* [EXERCISE DATA]
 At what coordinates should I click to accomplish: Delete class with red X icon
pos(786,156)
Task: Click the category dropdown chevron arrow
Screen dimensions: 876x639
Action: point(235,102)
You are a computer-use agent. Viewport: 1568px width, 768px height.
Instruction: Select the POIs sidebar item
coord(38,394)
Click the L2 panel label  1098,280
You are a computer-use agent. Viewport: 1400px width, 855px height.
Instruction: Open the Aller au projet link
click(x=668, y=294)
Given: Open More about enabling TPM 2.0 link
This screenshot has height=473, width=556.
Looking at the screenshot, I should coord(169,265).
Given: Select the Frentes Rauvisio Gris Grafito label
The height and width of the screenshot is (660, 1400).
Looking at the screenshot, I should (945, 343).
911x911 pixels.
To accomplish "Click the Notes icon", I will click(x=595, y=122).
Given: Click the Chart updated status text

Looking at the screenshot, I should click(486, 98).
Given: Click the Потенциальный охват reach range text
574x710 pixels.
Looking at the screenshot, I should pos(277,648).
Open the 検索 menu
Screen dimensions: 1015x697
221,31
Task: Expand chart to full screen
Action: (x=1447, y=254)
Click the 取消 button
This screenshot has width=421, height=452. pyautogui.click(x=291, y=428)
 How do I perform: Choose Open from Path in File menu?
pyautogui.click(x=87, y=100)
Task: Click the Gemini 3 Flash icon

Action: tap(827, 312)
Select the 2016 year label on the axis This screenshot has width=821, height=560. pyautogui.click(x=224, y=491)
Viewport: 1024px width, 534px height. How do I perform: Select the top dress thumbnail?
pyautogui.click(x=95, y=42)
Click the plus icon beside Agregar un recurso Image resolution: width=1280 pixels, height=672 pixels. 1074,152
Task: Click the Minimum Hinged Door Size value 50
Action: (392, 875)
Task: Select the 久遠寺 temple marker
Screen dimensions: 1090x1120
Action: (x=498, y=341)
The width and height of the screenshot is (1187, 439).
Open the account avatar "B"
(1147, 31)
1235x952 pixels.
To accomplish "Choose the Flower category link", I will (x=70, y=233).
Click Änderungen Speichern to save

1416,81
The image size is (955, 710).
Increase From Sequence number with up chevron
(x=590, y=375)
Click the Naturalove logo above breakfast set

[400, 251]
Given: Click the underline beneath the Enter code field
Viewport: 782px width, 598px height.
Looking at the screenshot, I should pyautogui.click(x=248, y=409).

* [WORK REQUIRED] Please state how many lines in the material above contain the word "Instruction". Give only the number.

* [WRITTEN REPLY] 2